## [Aim of the exercise]
Wherever the word "agent" occurs in the lines below, copy the whole line.

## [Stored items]

________________

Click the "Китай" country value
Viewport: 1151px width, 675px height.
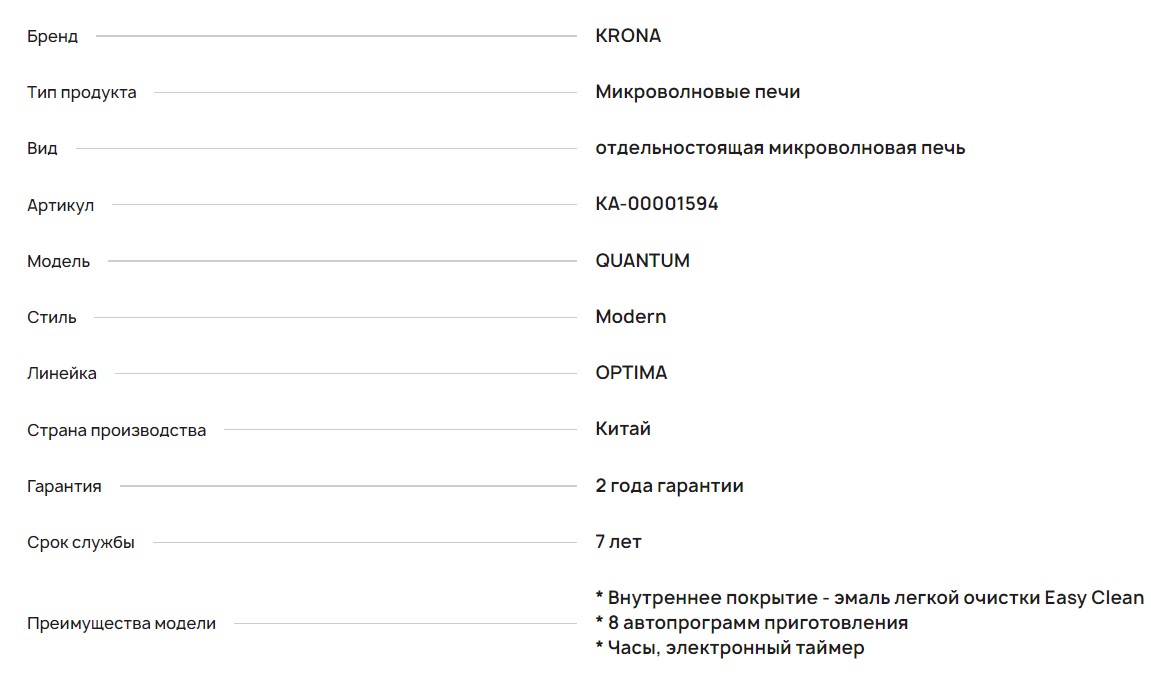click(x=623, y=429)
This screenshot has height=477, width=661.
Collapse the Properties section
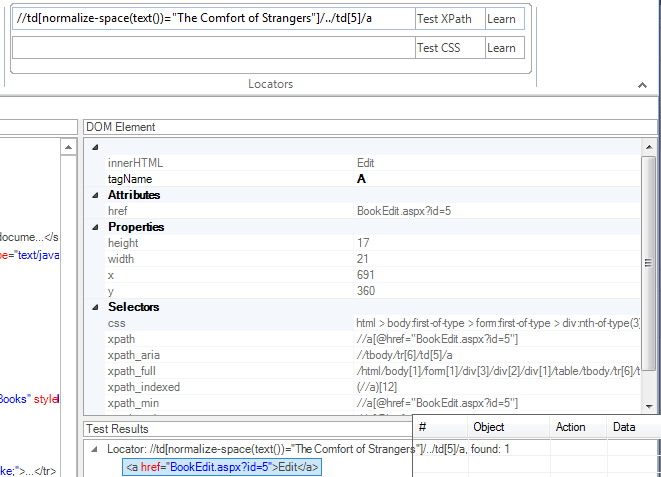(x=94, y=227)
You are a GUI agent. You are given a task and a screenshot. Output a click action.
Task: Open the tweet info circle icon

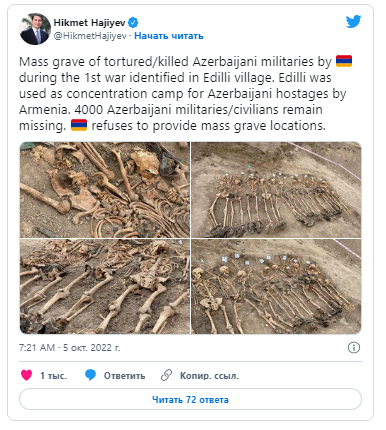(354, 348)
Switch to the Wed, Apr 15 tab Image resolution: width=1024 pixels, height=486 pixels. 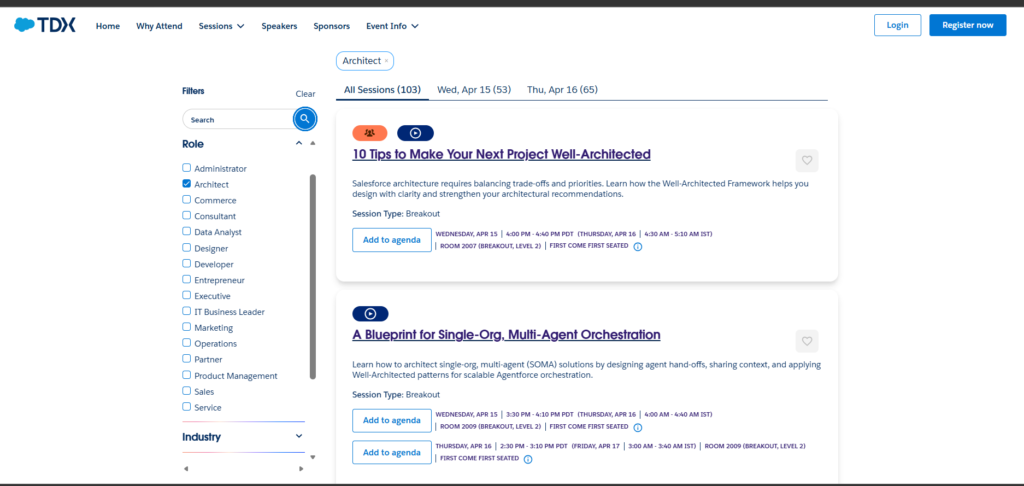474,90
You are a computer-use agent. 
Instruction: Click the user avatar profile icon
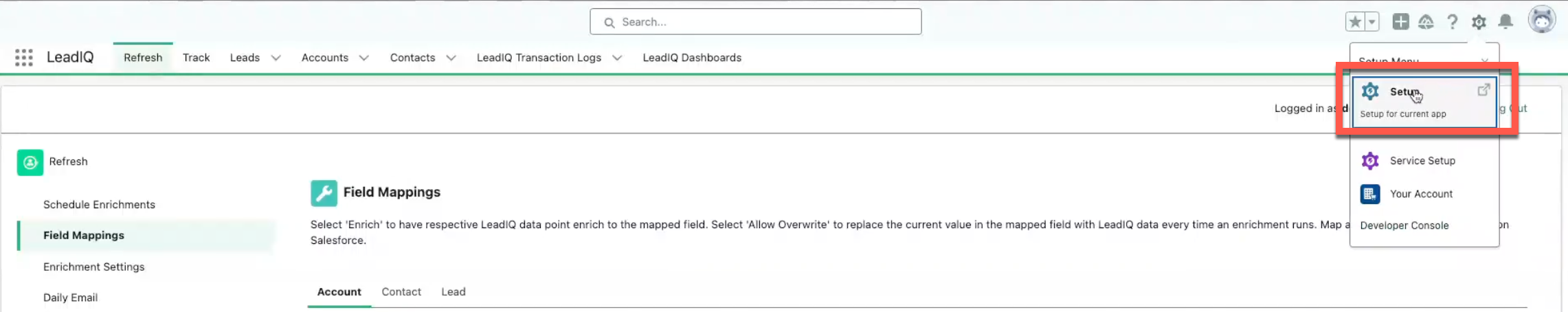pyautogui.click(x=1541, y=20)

________________

## [Answer to this problem]
You are a GUI agent. You are given a task and a screenshot. Output a click action.
You are a computer-use agent. 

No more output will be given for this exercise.